Records shown section start

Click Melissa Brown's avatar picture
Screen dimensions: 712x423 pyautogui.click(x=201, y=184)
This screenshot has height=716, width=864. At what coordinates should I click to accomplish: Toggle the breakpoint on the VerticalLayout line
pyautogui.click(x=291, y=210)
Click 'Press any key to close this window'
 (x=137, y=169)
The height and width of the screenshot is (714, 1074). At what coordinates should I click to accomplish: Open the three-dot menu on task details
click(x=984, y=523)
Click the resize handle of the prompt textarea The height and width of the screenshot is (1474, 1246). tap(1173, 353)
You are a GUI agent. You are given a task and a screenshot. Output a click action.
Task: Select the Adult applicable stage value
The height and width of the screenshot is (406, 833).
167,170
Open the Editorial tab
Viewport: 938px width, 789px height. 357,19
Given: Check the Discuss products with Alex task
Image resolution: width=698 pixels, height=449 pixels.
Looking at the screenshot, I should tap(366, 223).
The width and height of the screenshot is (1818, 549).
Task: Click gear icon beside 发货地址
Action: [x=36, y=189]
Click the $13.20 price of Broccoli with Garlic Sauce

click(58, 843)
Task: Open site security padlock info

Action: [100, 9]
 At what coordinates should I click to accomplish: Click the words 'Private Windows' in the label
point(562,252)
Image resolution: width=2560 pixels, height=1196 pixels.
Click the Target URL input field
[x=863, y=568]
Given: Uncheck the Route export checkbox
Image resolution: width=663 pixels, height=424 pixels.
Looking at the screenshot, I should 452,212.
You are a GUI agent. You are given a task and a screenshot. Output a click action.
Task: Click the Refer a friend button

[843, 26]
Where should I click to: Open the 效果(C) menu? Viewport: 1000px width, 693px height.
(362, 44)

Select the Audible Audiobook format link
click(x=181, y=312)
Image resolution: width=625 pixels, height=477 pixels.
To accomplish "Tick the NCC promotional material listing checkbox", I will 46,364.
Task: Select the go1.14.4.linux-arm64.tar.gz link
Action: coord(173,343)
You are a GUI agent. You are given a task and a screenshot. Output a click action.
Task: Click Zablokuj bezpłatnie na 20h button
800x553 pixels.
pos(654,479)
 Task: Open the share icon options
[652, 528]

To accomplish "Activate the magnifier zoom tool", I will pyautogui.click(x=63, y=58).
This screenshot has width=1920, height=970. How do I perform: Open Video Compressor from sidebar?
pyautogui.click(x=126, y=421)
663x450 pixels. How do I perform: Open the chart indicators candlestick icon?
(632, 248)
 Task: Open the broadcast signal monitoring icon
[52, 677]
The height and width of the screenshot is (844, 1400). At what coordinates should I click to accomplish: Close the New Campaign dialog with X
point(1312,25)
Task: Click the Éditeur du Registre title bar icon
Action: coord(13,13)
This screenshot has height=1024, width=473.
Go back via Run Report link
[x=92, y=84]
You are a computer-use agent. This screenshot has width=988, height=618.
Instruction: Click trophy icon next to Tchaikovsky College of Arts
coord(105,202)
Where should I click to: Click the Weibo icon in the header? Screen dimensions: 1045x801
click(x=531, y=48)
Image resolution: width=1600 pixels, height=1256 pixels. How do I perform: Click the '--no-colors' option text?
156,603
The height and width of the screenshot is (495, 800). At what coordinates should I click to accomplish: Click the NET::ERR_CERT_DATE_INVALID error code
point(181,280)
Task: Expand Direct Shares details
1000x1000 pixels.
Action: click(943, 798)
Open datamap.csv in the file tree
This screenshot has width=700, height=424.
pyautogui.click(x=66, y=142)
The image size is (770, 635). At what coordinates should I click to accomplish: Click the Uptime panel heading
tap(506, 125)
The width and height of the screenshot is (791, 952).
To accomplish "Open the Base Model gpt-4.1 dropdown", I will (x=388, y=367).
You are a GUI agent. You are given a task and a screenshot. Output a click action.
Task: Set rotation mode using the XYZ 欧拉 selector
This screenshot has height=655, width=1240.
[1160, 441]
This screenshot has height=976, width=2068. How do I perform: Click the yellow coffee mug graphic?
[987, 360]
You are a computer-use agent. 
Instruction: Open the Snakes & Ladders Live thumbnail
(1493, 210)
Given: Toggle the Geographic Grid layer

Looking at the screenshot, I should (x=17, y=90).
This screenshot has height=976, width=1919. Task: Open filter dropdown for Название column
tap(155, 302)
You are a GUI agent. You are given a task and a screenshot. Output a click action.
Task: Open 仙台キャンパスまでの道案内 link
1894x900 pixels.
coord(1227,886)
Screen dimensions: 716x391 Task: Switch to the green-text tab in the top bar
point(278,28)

Records shown section end

### Problem details
Return every entry exactly.

### Result of this task
Click Melissa Brown's avatar picture
Screen dimensions: 712x423 pyautogui.click(x=201, y=184)
This screenshot has height=716, width=864. At what coordinates should I click to accomplish: Toggle the breakpoint on the VerticalLayout line
pyautogui.click(x=291, y=210)
Click 'Press any key to close this window'
 (x=137, y=169)
The height and width of the screenshot is (714, 1074). At what coordinates should I click to accomplish: Open the three-dot menu on task details
click(x=984, y=523)
Click the resize handle of the prompt textarea The height and width of the screenshot is (1474, 1246). tap(1173, 353)
You are a GUI agent. You are given a task and a screenshot. Output a click action.
Task: Select the Adult applicable stage value
The height and width of the screenshot is (406, 833).
167,170
Open the Editorial tab
Viewport: 938px width, 789px height. 357,19
Given: Check the Discuss products with Alex task
Image resolution: width=698 pixels, height=449 pixels.
Looking at the screenshot, I should tap(366, 223).
The width and height of the screenshot is (1818, 549).
Task: Click gear icon beside 发货地址
Action: [x=36, y=189]
Click the $13.20 price of Broccoli with Garlic Sauce

click(58, 843)
Task: Open site security padlock info

Action: [100, 9]
 At what coordinates should I click to accomplish: Click the words 'Private Windows' in the label
point(562,252)
Image resolution: width=2560 pixels, height=1196 pixels.
Click the Target URL input field
[x=863, y=568]
Given: Uncheck the Route export checkbox
Image resolution: width=663 pixels, height=424 pixels.
Looking at the screenshot, I should 452,212.
You are a GUI agent. You are given a task and a screenshot. Output a click action.
Task: Click the Refer a friend button

[843, 26]
Where should I click to: Open the 效果(C) menu? Viewport: 1000px width, 693px height.
(362, 44)

Select the Audible Audiobook format link
click(x=181, y=312)
Image resolution: width=625 pixels, height=477 pixels.
To accomplish "Tick the NCC promotional material listing checkbox", I will 46,364.
Task: Select the go1.14.4.linux-arm64.tar.gz link
Action: coord(173,343)
You are a GUI agent. You are given a task and a screenshot. Output a click action.
Task: Click Zablokuj bezpłatnie na 20h button
800x553 pixels.
pos(654,479)
 Task: Open the share icon options
[652, 528]

To accomplish "Activate the magnifier zoom tool", I will pyautogui.click(x=63, y=58).
This screenshot has width=1920, height=970. How do I perform: Open Video Compressor from sidebar?
pyautogui.click(x=126, y=421)
663x450 pixels. How do I perform: Open the chart indicators candlestick icon?
(632, 248)
 Task: Open the broadcast signal monitoring icon
[52, 677]
The height and width of the screenshot is (844, 1400). At what coordinates should I click to accomplish: Close the New Campaign dialog with X
point(1312,25)
Task: Click the Éditeur du Registre title bar icon
Action: coord(13,13)
This screenshot has height=1024, width=473.
Go back via Run Report link
[x=92, y=84]
You are a computer-use agent. This screenshot has width=988, height=618.
Instruction: Click trophy icon next to Tchaikovsky College of Arts
coord(105,202)
Where should I click to: Click the Weibo icon in the header? Screen dimensions: 1045x801
click(x=531, y=48)
Image resolution: width=1600 pixels, height=1256 pixels. How do I perform: Click the '--no-colors' option text?
156,603
The height and width of the screenshot is (495, 800). At what coordinates should I click to accomplish: Click the NET::ERR_CERT_DATE_INVALID error code
point(181,280)
Task: Expand Direct Shares details
1000x1000 pixels.
Action: click(943, 798)
Open datamap.csv in the file tree
This screenshot has width=700, height=424.
pyautogui.click(x=66, y=142)
The image size is (770, 635). At what coordinates should I click to accomplish: Click the Uptime panel heading
tap(506, 125)
The width and height of the screenshot is (791, 952).
To accomplish "Open the Base Model gpt-4.1 dropdown", I will (x=388, y=367).
You are a GUI agent. You are given a task and a screenshot. Output a click action.
Task: Set rotation mode using the XYZ 欧拉 selector
This screenshot has height=655, width=1240.
[1160, 441]
This screenshot has height=976, width=2068. How do I perform: Click the yellow coffee mug graphic?
[987, 360]
You are a computer-use agent. 
Instruction: Open the Snakes & Ladders Live thumbnail
(1493, 210)
Given: Toggle the Geographic Grid layer

Looking at the screenshot, I should (x=17, y=90).
This screenshot has height=976, width=1919. Task: Open filter dropdown for Название column
tap(155, 302)
You are a GUI agent. You are given a task and a screenshot. Output a click action.
Task: Open 仙台キャンパスまでの道案内 link
1894x900 pixels.
coord(1227,886)
Screen dimensions: 716x391 Task: Switch to the green-text tab in the top bar
point(278,28)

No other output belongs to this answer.